April 27, 2024

Russia Dares US To Reveal Information About Hacking

On October, the US Intelligence Community, which includes 16 American intelligence agencies, announced that they were “confident that the Russian Government directed the recent compromises of e-mails from US persons and institutions, including from US political organizations.” Controversy broke out last week over the disputed conclusion that the Russians were attempting to push Donald Trump to victory, as opposed to attempting to undermine the electoral system generally – but there’s been little controversy about whether Russia was behind the WikiLeaks hacks.

Except on the right.

There, many commentators have insisted that there’s no evidence whatsoever that Vladimir Putin and the Russian government were behind the hacks. Sean Hannity, who used to believe that Julian Assange should go to jail, hosted Assange (whom, Hannity assured his audience, had “done us a favor” by hacking the Democratic National Committee) and kvelled as Assange said that the Russians had nothing to do with the hacks. Trump mouthpiece Bill Mitchell dutifully tweeted Putin’s challenge to the United States, and that tweet received nearly two thousand likes and well over a thousand retweets from sympathetic Trump fans.

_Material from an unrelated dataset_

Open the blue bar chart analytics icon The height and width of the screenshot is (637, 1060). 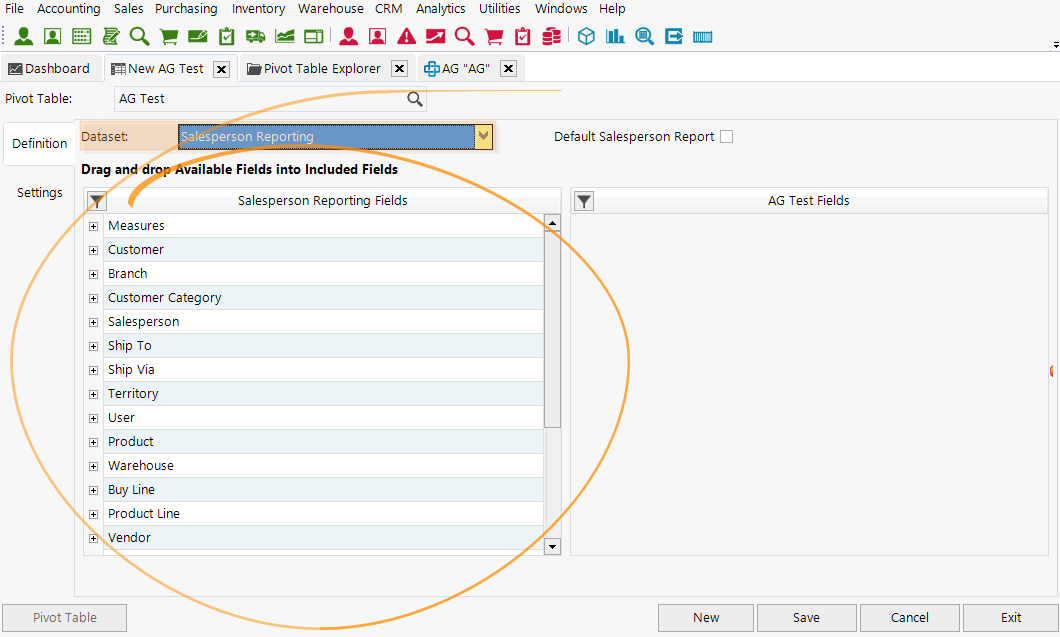pos(614,36)
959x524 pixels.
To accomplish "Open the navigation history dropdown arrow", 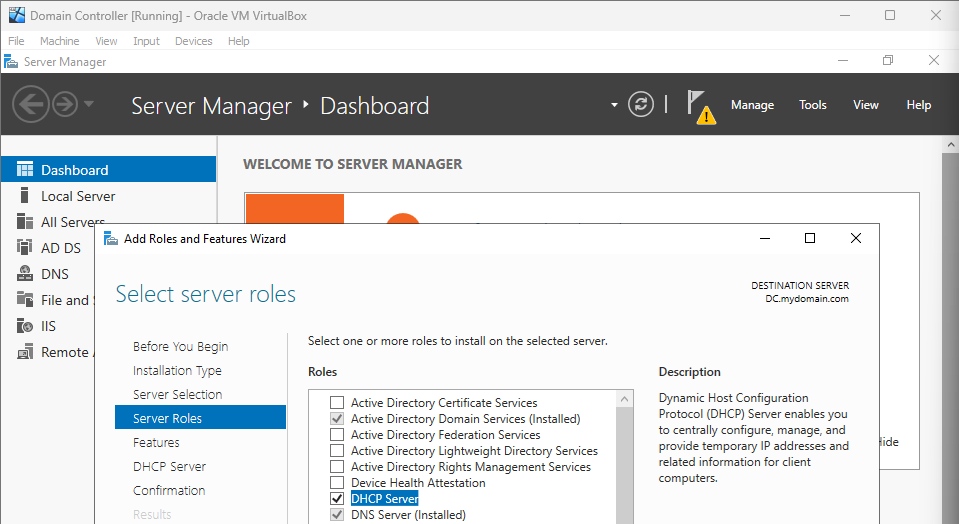I will [x=90, y=104].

Here’s the actual story, from CNN:

The United States must either stop accusing Russia of meddling in its elections or prove it, a spokesman for Russian President Vladimir Putin said Friday. Presidential spokesman Dmitry Peskov said it was “indecent” of the United States to “groundlessly” accuse Russia of intervention in the US election campaign, Russian state news agency Tass reported. “They should either stop talking about that or produce some proof at last. Otherwise it all begins to look unseemly,” Peskov reportedly said about the latest accusations that Russia was responsible for hacker attacks.

The celebratory glee from Trump advocates – see, Putin’s denying it, so it must all be a Democratic plot in coordination with the CIA! – is odd, considering that Putin has a long record of lying blatantly about his nefarious activities. In 2012, Russia denied that a spy ring allegedly working for Russia was working for Russia. In May 2015, for example, as Russian troops motored into Ukraine, the government denied that its troops were in Ukraine at all – even as the Russian government issued an order covering up all deaths of Russian troops in the country. In October 2015, the Russian government denied that it or pro-Russian separatists had anything to do with the shooting down of MH17 – and Trump naturally bought Putin’s explanation, stating, “Putin and Russia say they didn’t do it, the other side said they did, no one really knows who did it, probably Putin knows who did it, possibly it was Russia but they are totally denying it.” Last month, Russia denied reports of an air offensive in Aleppo – even though human rights groups reported the airstrikes.

Russia, in other words, lies all the time. It’s a dictatorship run by a former KGB operative.

Yet Republicans seem to parrot Putin’s line as the truth, so long as that truth benefits Donald Trump. Kellyanne Conway’s ridiculous line that questions about Russian hacking should end if President Obama loved “the country enough” are a shoddy way of shutting down a discussion about the hacking itself.

That’s pretty disgusting. But it makes sense from a utilitarian perspective, if not a moral one – many Trump supporters are happy to praise one of the planet’s worst human beings so long as he helps their agenda, and top members of the Trump administration think of Russia as part of the anti-jihadist team, and have some admiration for Putin’s nationalist ambitions (see Bannon, Steve).

It’s sad to watch the party of Reagan mimic the Putin party line. But partisanship now trumps decency and truth, obviously.